» Provided entries:
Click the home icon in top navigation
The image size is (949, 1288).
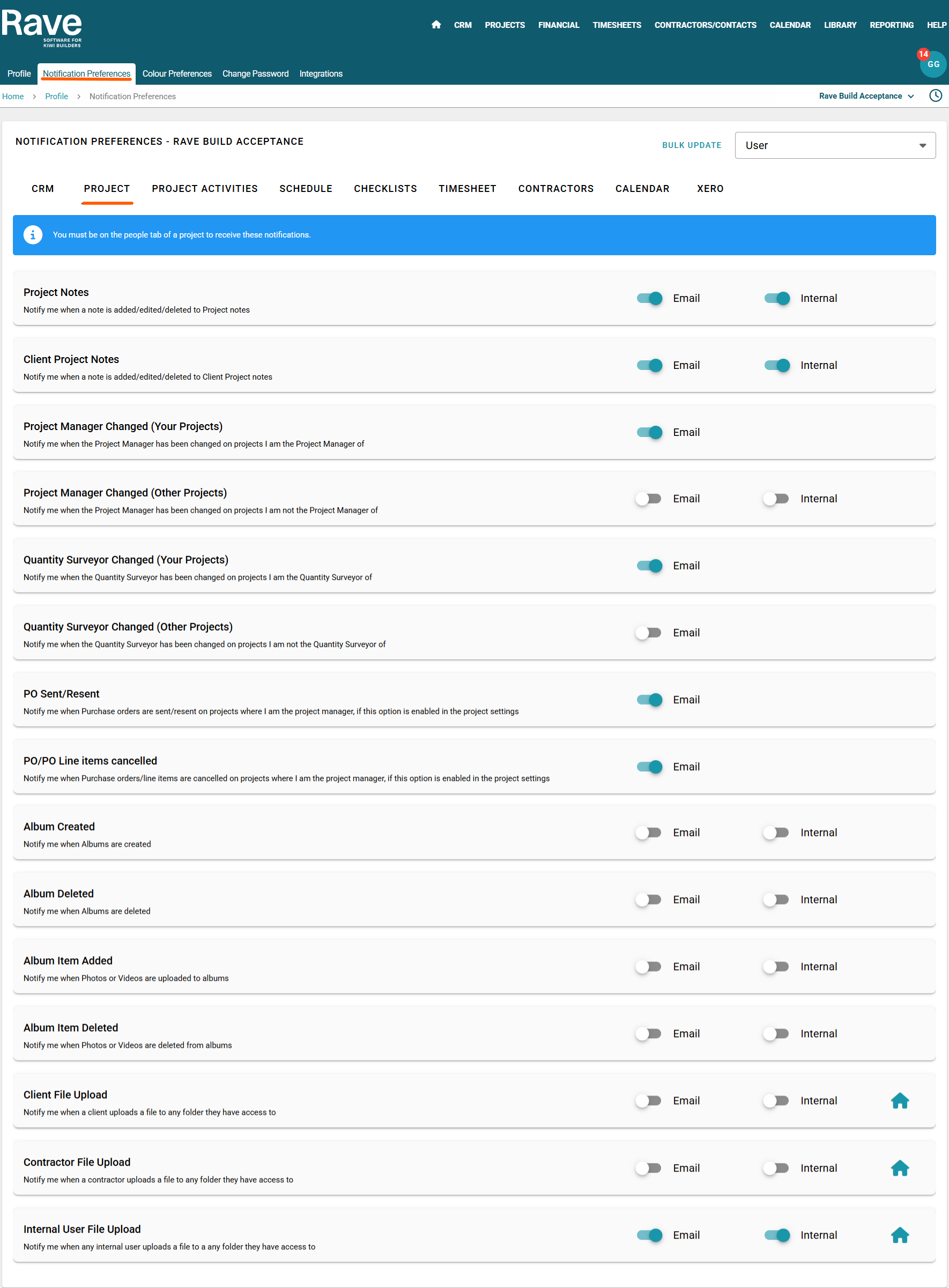pyautogui.click(x=436, y=25)
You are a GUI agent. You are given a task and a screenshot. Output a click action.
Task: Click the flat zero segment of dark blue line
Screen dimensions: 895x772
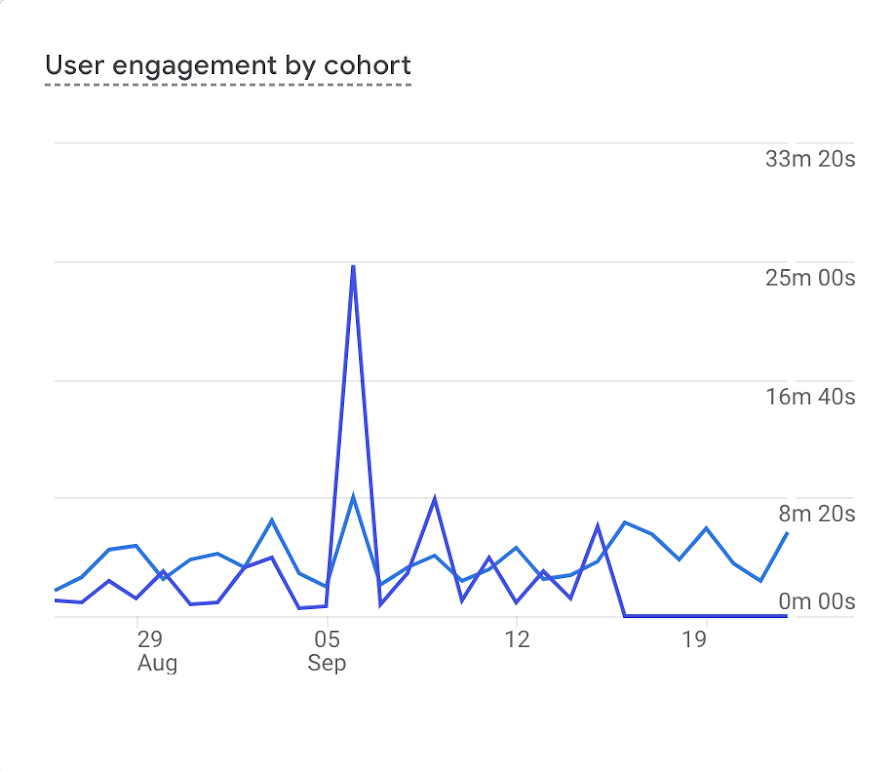pyautogui.click(x=706, y=616)
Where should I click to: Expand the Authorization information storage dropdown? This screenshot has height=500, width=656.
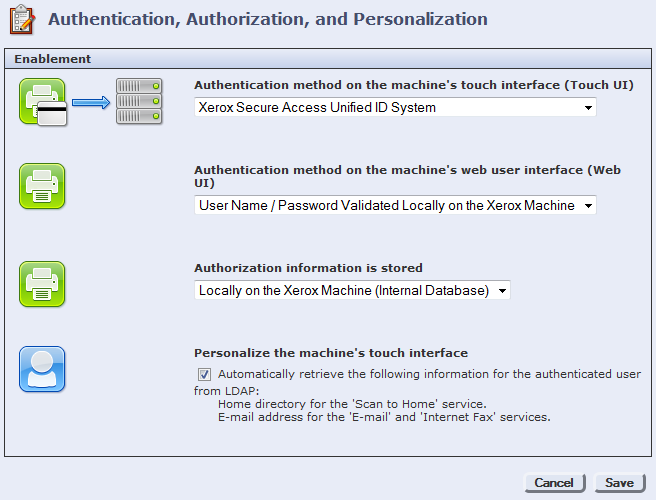pyautogui.click(x=352, y=290)
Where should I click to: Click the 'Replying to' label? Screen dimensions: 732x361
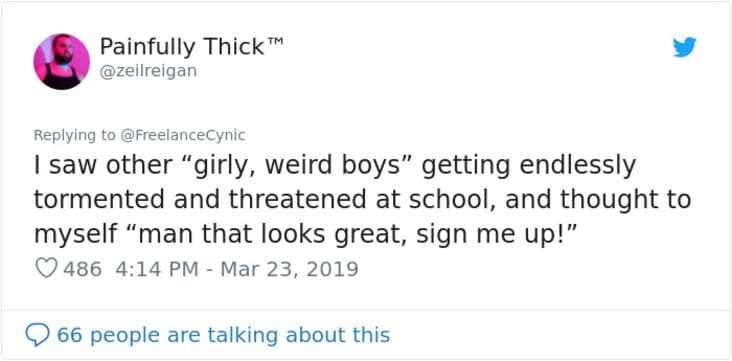74,135
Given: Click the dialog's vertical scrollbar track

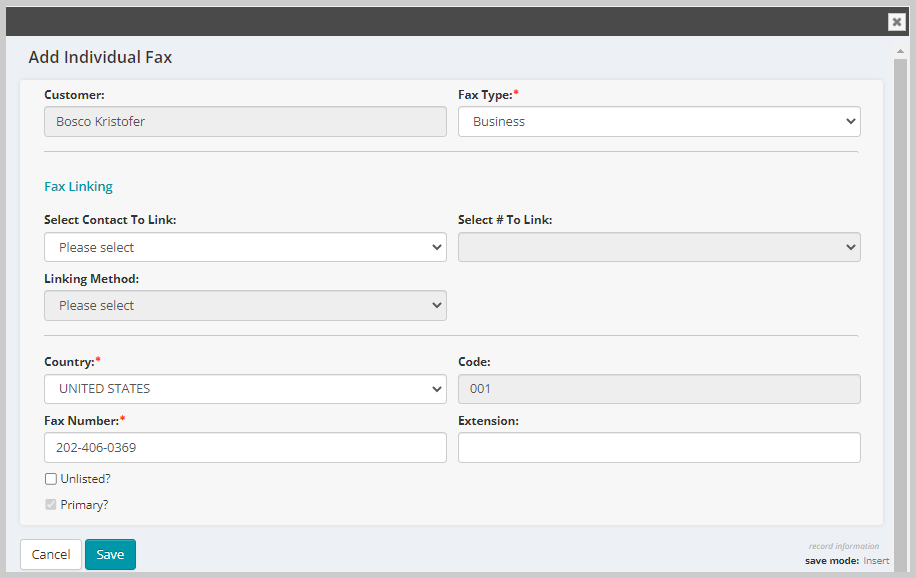Looking at the screenshot, I should click(x=900, y=316).
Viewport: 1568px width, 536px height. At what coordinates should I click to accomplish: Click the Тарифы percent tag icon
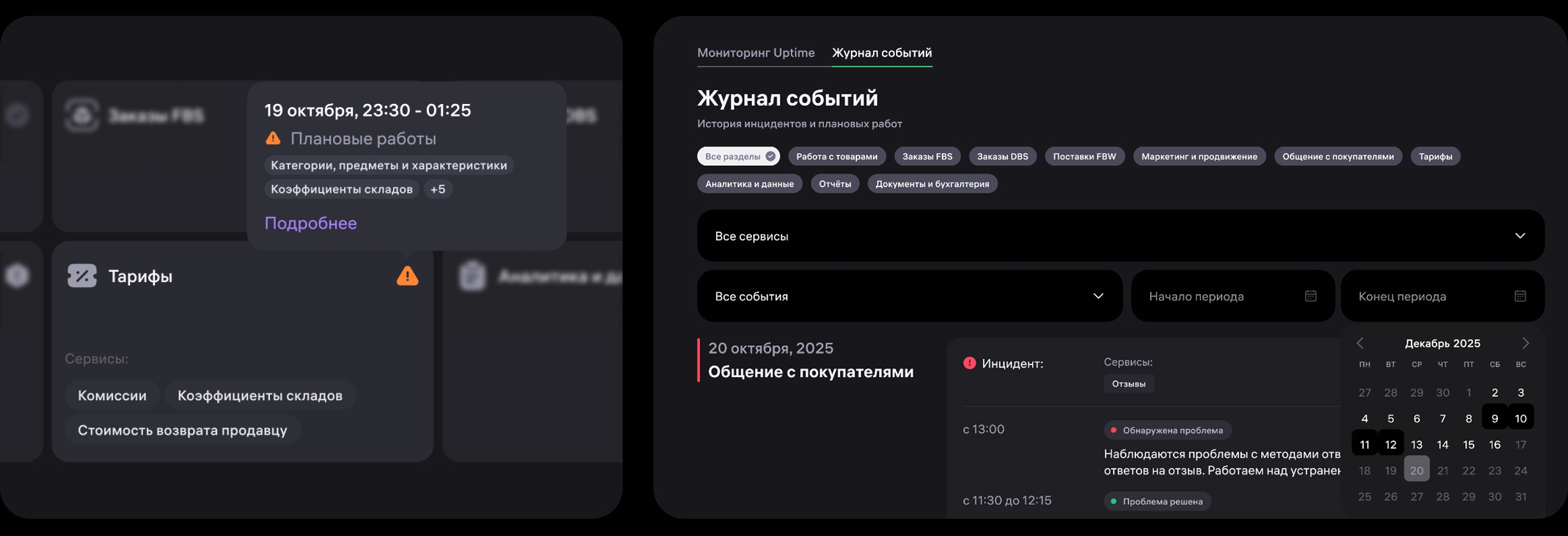point(82,276)
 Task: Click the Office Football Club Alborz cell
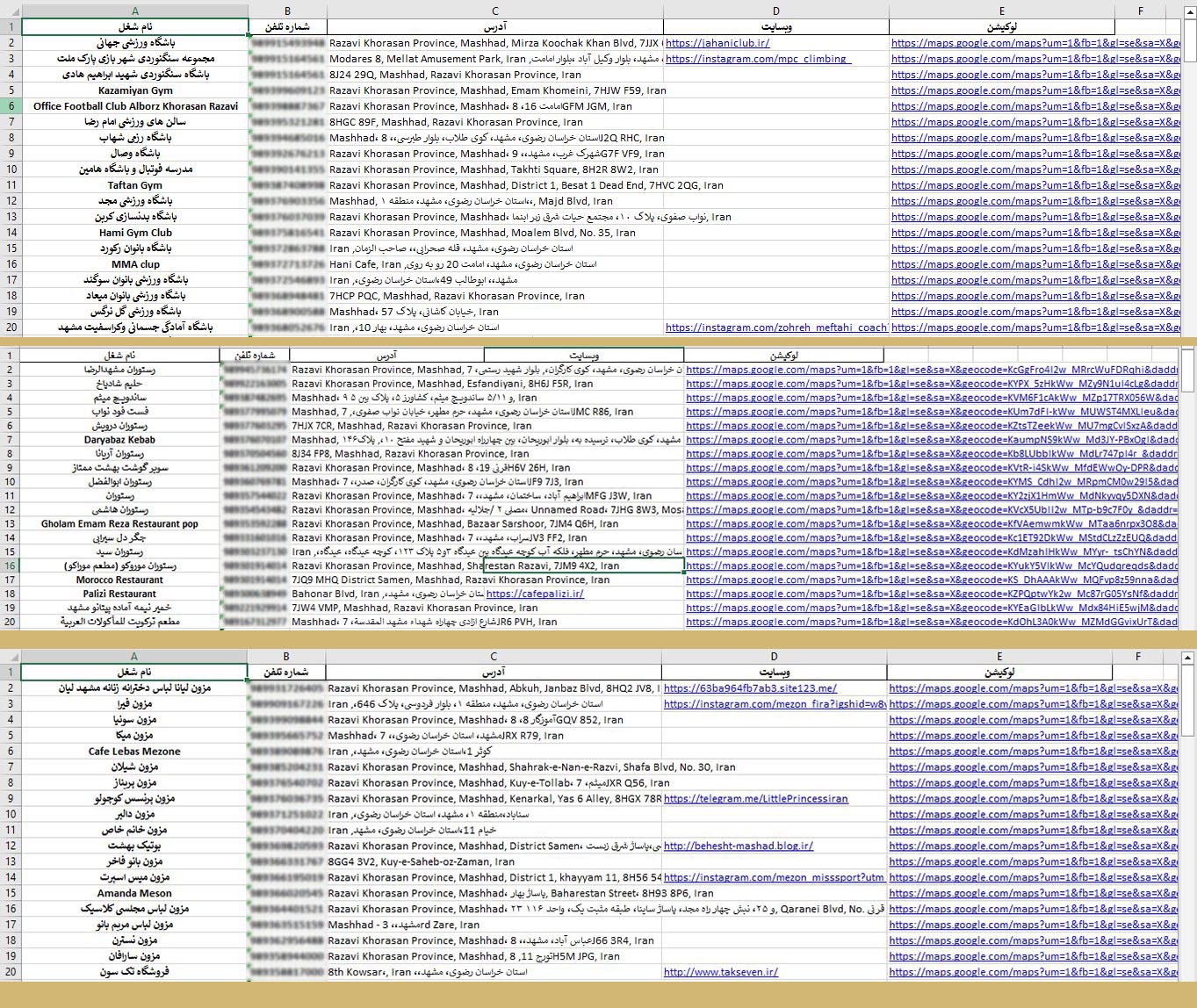pyautogui.click(x=135, y=106)
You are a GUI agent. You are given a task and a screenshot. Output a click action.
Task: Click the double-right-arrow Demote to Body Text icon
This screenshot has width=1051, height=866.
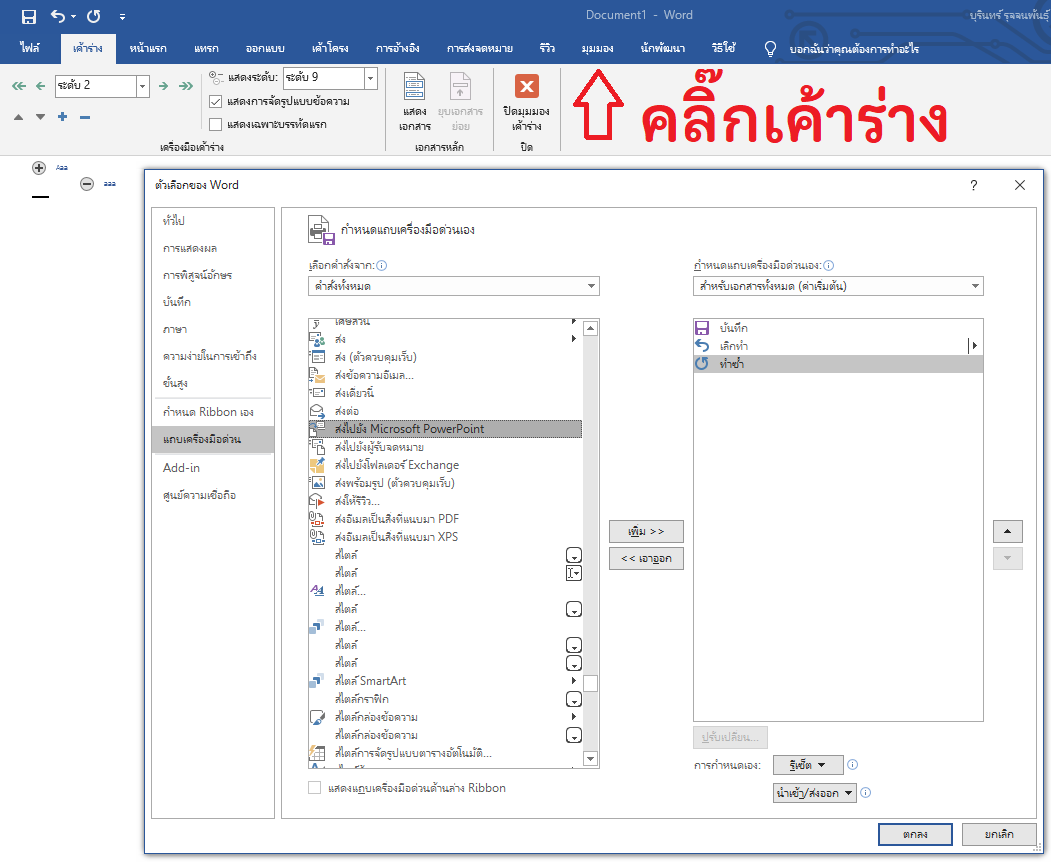(186, 86)
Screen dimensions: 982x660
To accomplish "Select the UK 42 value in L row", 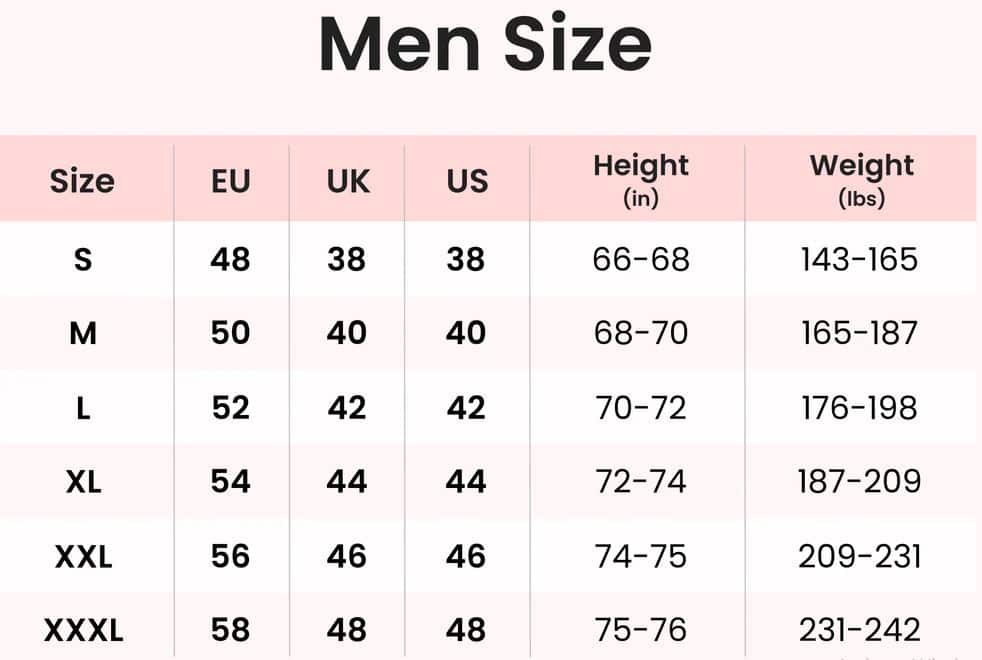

» Task instructions:
Full transcription of the material, exact in every line, without images.

» Answer box:
Click the home icon in top navigation
The image size is (949, 1288).
pyautogui.click(x=436, y=25)
You are a GUI agent. You are given a task and a screenshot. Output a click action.
Task: Click the flat zero segment of dark blue line
Screen dimensions: 895x772
pyautogui.click(x=706, y=616)
Where should I click to: Expand the Authorization information storage dropdown? This screenshot has height=500, width=656.
pyautogui.click(x=352, y=290)
Where should I click to: Click the 'Replying to' label? Screen dimensions: 732x361
74,135
Given: Click the dialog's vertical scrollbar track

Looking at the screenshot, I should click(x=900, y=316).
Viewport: 1568px width, 536px height. At what coordinates should I click to accomplish: Click the Тарифы percent tag icon
point(82,276)
 Task: Click the Office Football Club Alborz cell
pyautogui.click(x=135, y=106)
You are a GUI agent. You are given a task and a screenshot. Output a click action.
Task: Click the double-right-arrow Demote to Body Text icon
This screenshot has width=1051, height=866.
(186, 86)
Screen dimensions: 982x660
To accomplish "Select the UK 42 value in L row", 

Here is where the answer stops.